Scand J Gastroenterol. 2009;44(4):471-7. doi: 10.1080/00365520802588133.
The onset and progression of non-alcoholic fatty liver disease (NAFLD) seem to be affected by nutritive intake; however, detailed examinations have not been performed in non-obese NAFLD patients. The purpose of this study was to identify potential nutritive factors that affect NAFLD and its related nutritional problems.
We investigated the distribution of abdominal fat, dietary intake, and biochemical data in patients with NAFLD and compared non-obese with obese patients.
There was no significant difference in the percentage of patients with diabetes or dyslipidemia between the obese and non-obese groups. Waist circumference, total abdominal fat levels, and subcutaneous fat levels were significantly higher in the obese group, while visceral fat levels were not significantly different between the two groups. Immunoreactive insulin (IRI) and homeostasis model assessment-insulin resistance (HOMA-IR) were significantly lower in the non-obese group, suggesting that the non-obese patients were not overtly insulin resistant. Although serum adiponectin and TNF-alpha levels were similar in both groups, leptin levels were significantly higher in the obese group. Total energy and carbohydrate intake tended to be higher in the obese group. A characteristic feature was that dietary cholesterol intake was significantly higher, while the intake of polyunsaturated fatty acids (PUFAs) was significantly lower in the non-obese group.

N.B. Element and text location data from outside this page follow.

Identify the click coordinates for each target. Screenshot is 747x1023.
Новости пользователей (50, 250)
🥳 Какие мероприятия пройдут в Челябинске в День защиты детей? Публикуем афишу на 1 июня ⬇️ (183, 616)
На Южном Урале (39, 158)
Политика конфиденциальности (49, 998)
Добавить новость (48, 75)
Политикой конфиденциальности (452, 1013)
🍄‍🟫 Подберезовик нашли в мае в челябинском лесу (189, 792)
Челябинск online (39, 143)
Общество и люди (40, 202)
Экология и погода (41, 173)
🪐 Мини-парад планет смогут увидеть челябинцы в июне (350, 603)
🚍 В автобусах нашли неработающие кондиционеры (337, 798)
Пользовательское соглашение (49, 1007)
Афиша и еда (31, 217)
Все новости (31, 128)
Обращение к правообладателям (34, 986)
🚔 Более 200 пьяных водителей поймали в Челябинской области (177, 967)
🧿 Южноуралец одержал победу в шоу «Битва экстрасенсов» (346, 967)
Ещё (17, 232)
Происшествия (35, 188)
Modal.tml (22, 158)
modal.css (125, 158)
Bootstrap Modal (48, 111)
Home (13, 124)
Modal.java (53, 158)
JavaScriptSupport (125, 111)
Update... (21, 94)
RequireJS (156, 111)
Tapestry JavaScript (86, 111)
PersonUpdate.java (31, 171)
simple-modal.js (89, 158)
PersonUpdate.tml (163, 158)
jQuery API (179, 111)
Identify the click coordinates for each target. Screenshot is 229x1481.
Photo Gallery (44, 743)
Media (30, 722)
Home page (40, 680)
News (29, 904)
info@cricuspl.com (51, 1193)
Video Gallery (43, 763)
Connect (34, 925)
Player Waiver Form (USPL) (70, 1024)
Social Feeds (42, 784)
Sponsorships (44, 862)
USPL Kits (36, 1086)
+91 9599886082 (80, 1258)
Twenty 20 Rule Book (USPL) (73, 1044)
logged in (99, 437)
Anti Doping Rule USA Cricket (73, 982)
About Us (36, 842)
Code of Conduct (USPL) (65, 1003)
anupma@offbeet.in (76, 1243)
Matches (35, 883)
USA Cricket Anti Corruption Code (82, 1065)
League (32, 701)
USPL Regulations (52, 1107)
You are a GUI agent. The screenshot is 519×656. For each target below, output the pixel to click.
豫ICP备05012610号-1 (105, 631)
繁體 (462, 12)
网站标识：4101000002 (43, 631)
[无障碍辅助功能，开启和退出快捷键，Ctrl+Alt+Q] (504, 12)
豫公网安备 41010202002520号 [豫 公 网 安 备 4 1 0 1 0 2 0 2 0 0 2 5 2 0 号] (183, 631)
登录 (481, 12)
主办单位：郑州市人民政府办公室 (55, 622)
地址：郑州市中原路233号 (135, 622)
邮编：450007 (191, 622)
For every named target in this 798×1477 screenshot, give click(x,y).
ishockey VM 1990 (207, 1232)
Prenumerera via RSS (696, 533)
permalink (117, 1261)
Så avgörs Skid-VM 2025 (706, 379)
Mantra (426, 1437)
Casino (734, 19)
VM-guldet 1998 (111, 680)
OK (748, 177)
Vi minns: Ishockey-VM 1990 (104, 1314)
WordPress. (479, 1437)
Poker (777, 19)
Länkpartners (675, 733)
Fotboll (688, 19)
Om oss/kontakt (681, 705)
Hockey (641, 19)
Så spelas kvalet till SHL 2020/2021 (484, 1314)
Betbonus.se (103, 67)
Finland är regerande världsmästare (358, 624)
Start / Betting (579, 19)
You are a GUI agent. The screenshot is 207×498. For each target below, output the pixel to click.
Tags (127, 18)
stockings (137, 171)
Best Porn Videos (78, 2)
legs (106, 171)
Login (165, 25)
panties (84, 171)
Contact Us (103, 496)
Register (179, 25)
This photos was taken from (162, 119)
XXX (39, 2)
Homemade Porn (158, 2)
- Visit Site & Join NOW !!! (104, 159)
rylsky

In non-obese NAFLD patients: 1) although visceral fat was increased, insulin resistance and/or dysregulated secretion of adipocytokines was not necessarily shown; 2) intakes of total energy and carbohydrates were not excessive, although dietary cholesterol was superabundant and dietary PUFAs were significantly lower compared with those in obese patients; and 3) characteristic fat intake may be associated with the formation of NAFLD.
非酒精性脂肪性肝病(NAFLD)的发病和进展似乎受营养摄入的影响;然而,尚未对非肥胖NAFLD患者进行详细检查。本研究的目的是确定影响NAFLD及其相关营养问题的潜在营养因素。
我们调查了NAFLD患者的腹部脂肪分布、饮食摄入和生化数据,并比较了非肥胖患者与肥胖患者。
肥胖组和非肥胖组糖尿病或血脂异常患者的百分比无显著差异。肥胖组的腰围、腹部总脂肪水平和皮下脂肪水平显著更高,而两组之间的内脏脂肪水平无显著差异。非肥胖组的免疫反应性胰岛素(IRI)和稳态模型评估胰岛素抵抗(HOMA-IR)显著更低,表明非肥胖患者没有明显的胰岛素抵抗。尽管两组的血清脂联素和TNF-α水平相似,但肥胖组的瘦素水平显著更高。肥胖组的总能量和碳水化合物摄入量往往更高。一个特征是,非肥胖组的膳食胆固醇摄入量显著更高,而多不饱和脂肪酸(PUFA)的摄入量显著更低。
在非肥胖NAFLD患者中:1)尽管内脏脂肪增加,但不一定表现出胰岛素抵抗和/或脂肪细胞因子分泌失调;2)尽管膳食胆固醇过多且膳食PUFA与肥胖患者相比显著更低,但总能量和碳水化合物的摄入量并不过量;3)特征性脂肪摄入可能与NAFLD的形成有关。